_WORK INSTRUCTION:_ Find the lines below that contain the string "離婚問題". Copy each one.

================================

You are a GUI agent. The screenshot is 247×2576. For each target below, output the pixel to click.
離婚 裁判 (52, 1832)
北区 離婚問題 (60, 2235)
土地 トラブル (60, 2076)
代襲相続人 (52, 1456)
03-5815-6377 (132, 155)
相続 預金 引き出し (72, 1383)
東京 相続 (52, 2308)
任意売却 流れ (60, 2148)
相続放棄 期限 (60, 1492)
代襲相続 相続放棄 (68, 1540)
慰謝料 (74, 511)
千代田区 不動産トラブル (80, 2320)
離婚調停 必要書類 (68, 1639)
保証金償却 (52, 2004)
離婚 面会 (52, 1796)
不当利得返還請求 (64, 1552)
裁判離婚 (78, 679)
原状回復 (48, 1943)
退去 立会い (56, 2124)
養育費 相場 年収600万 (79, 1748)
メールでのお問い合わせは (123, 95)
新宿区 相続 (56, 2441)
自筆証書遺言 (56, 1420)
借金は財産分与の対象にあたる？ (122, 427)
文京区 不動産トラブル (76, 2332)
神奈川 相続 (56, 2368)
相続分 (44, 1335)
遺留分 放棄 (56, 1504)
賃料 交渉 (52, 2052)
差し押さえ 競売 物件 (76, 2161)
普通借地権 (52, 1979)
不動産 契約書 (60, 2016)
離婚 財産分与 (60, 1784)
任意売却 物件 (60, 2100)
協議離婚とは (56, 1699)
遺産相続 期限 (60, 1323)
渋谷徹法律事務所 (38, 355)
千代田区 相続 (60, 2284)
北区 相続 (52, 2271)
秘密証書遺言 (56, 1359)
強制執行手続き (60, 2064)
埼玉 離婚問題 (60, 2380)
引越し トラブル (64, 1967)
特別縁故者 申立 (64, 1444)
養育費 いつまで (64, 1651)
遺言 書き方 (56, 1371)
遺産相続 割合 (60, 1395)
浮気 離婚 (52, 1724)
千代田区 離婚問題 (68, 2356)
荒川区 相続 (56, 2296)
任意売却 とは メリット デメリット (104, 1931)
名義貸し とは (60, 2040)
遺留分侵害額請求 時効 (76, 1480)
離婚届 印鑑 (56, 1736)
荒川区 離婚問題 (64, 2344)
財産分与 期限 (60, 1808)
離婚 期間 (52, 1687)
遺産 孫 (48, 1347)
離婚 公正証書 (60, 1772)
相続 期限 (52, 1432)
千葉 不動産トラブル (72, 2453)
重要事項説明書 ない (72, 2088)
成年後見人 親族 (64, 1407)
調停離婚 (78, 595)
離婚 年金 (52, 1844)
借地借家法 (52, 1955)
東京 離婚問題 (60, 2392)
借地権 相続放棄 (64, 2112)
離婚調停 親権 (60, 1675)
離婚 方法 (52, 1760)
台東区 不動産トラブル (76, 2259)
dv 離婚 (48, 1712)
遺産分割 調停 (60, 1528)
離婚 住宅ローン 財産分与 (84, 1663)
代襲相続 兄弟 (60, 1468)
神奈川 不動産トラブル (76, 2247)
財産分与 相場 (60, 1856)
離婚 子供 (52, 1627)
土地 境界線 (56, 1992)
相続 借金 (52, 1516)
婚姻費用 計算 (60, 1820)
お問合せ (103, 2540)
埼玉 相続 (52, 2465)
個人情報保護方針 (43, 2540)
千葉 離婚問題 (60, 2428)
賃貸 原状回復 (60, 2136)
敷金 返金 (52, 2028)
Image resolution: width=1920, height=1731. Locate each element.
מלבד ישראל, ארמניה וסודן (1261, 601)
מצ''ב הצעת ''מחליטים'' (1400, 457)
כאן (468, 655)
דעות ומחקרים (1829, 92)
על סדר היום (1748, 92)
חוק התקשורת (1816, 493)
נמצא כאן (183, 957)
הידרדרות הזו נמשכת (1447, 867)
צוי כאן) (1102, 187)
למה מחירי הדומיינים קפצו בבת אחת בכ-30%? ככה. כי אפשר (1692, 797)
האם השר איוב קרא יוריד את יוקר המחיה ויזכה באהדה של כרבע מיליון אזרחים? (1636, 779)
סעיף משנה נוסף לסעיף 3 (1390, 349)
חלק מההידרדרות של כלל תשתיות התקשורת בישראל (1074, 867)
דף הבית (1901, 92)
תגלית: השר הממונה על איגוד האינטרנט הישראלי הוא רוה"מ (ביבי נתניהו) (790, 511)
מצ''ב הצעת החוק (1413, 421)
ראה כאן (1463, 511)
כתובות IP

================================

_TASK RESULT:_
北区 離婚問題 (60, 2235)
埼玉 離婚問題 (60, 2380)
千代田区 離婚問題 (68, 2356)
荒川区 離婚問題 (64, 2344)
東京 離婚問題 (60, 2392)
千葉 離婚問題 (60, 2428)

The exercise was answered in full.